Quote the material word for word, starting with the line that contains "You are a GUI" and going on through the end of the material, and leave out the pictures.

■ ■ ■

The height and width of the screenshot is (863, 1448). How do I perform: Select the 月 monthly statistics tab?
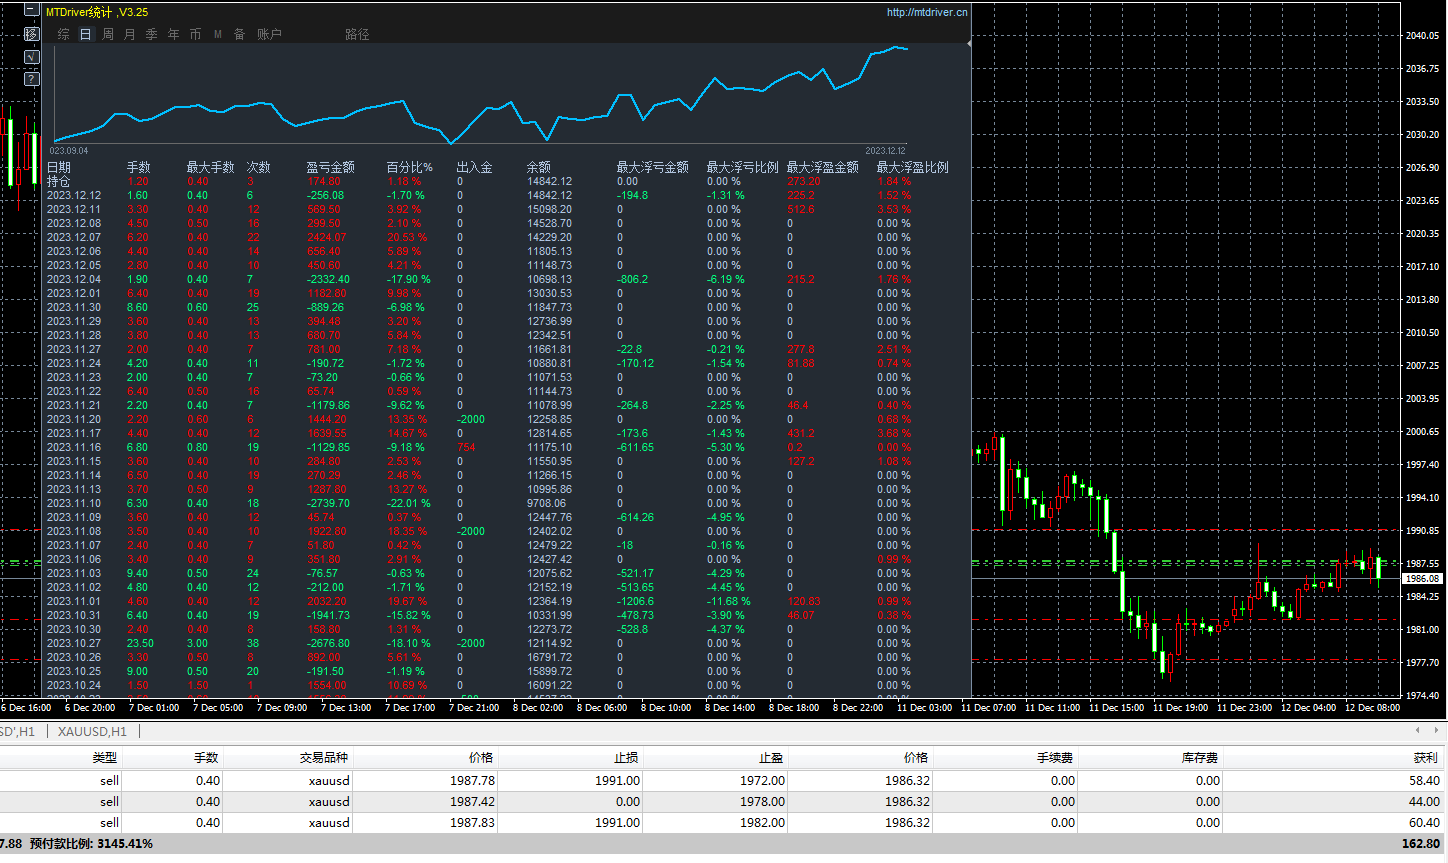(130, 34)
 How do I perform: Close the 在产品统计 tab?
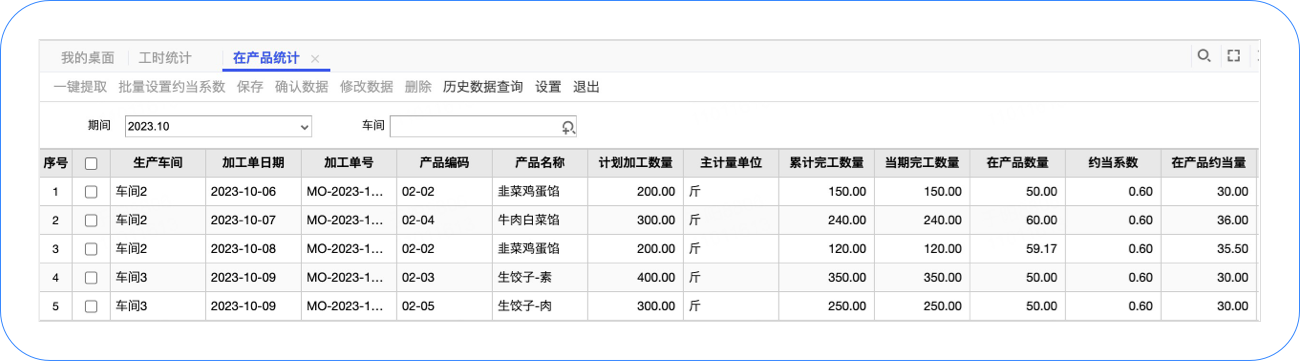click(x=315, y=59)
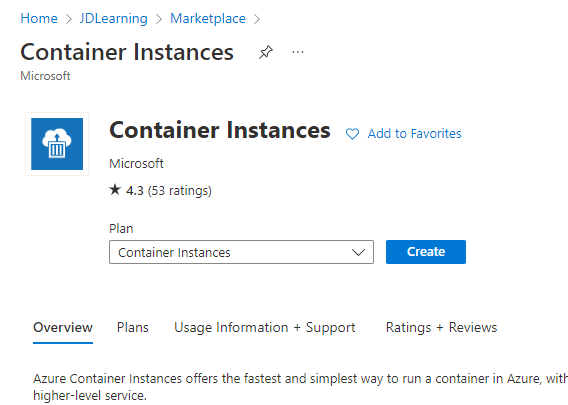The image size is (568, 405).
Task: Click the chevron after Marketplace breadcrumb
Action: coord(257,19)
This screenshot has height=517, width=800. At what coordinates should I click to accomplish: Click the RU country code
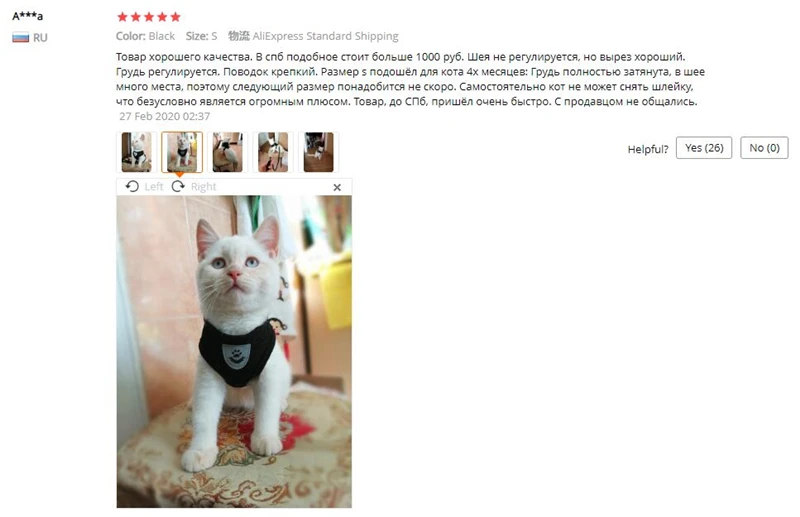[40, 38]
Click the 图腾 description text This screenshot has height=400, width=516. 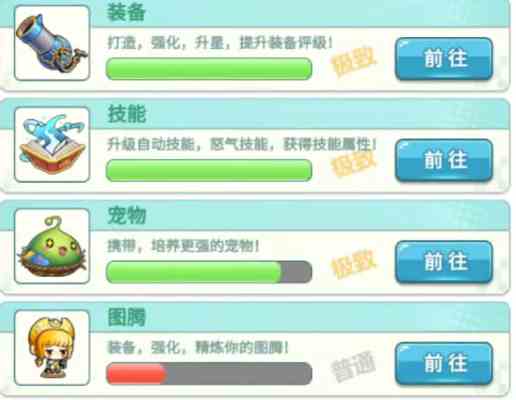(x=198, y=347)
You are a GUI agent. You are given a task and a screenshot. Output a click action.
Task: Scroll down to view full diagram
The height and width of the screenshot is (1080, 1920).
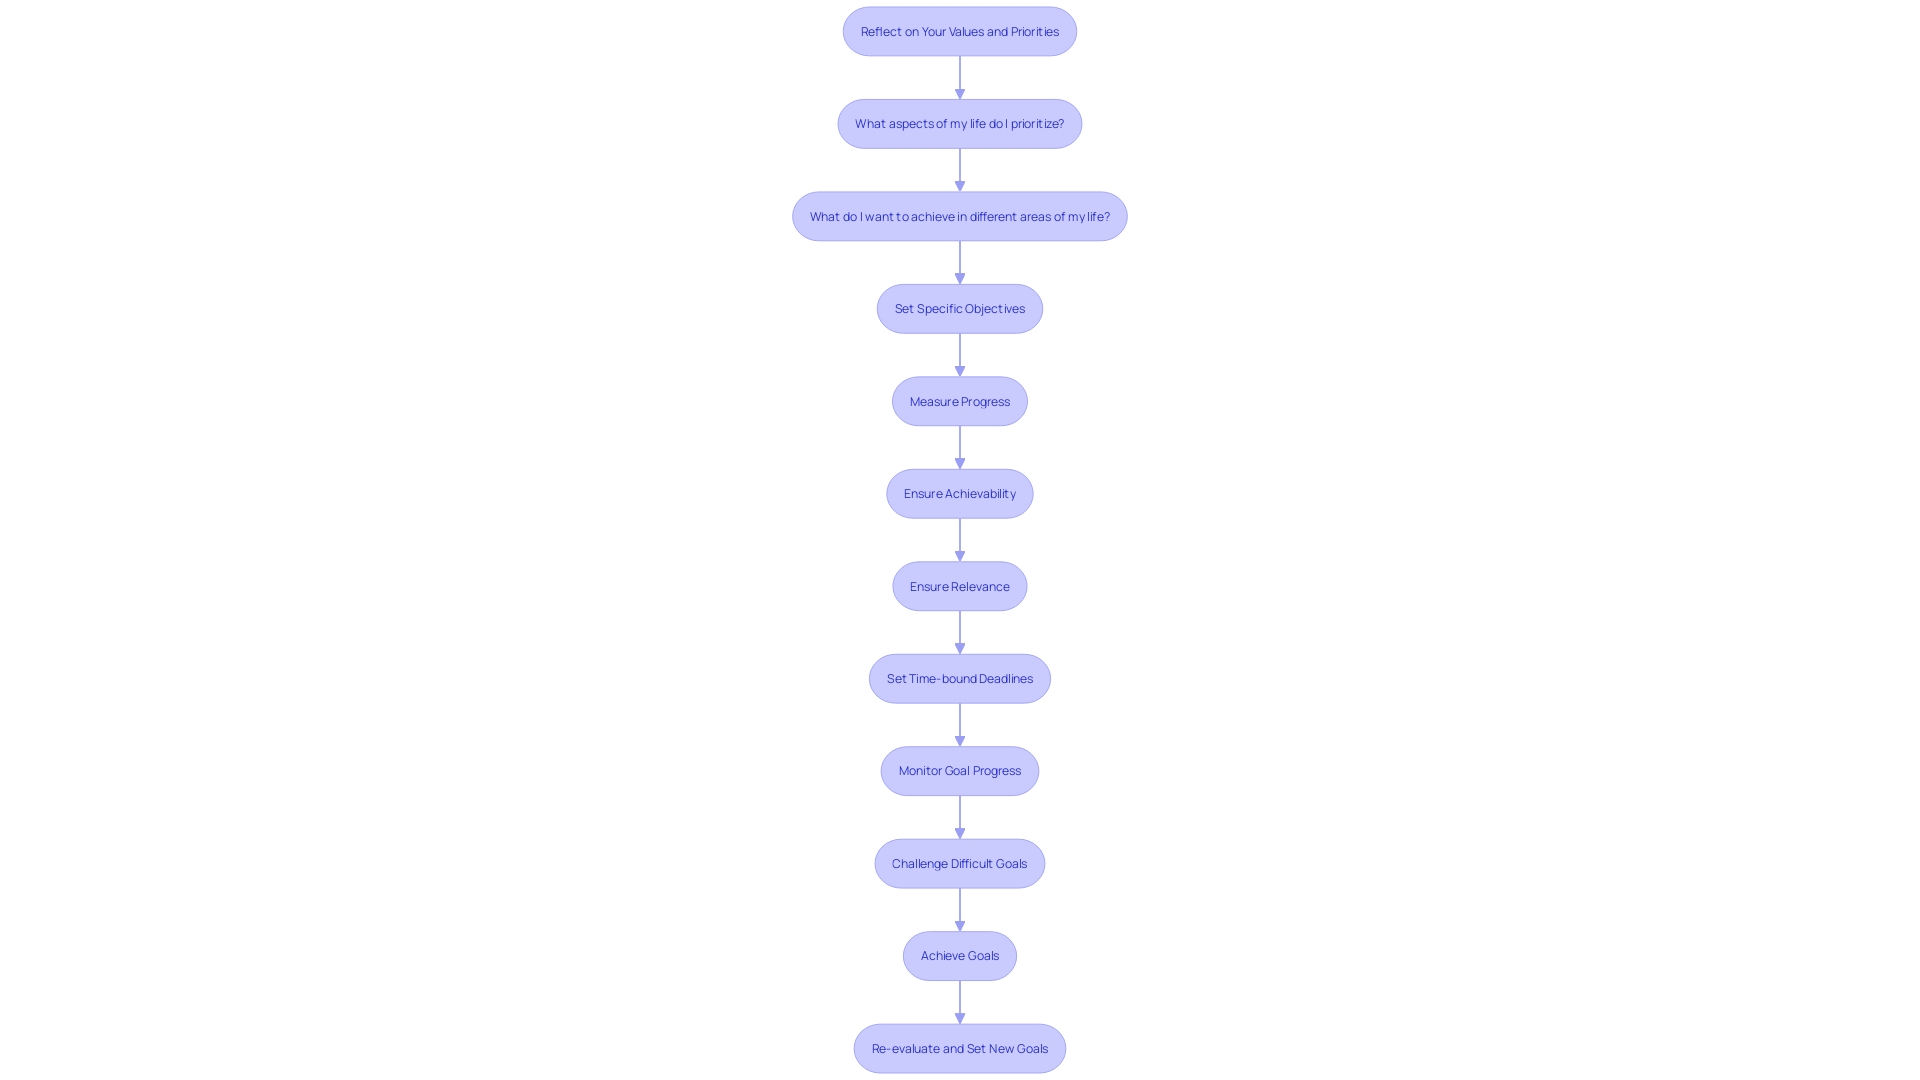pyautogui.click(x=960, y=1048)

■ ■ ■

■ **EXERCISE ANSWER**
You are a GUI agent. You are given a task and a screenshot. Output a click action.
Task: Scroll down to view full diagram
The height and width of the screenshot is (1080, 1920).
pyautogui.click(x=960, y=1048)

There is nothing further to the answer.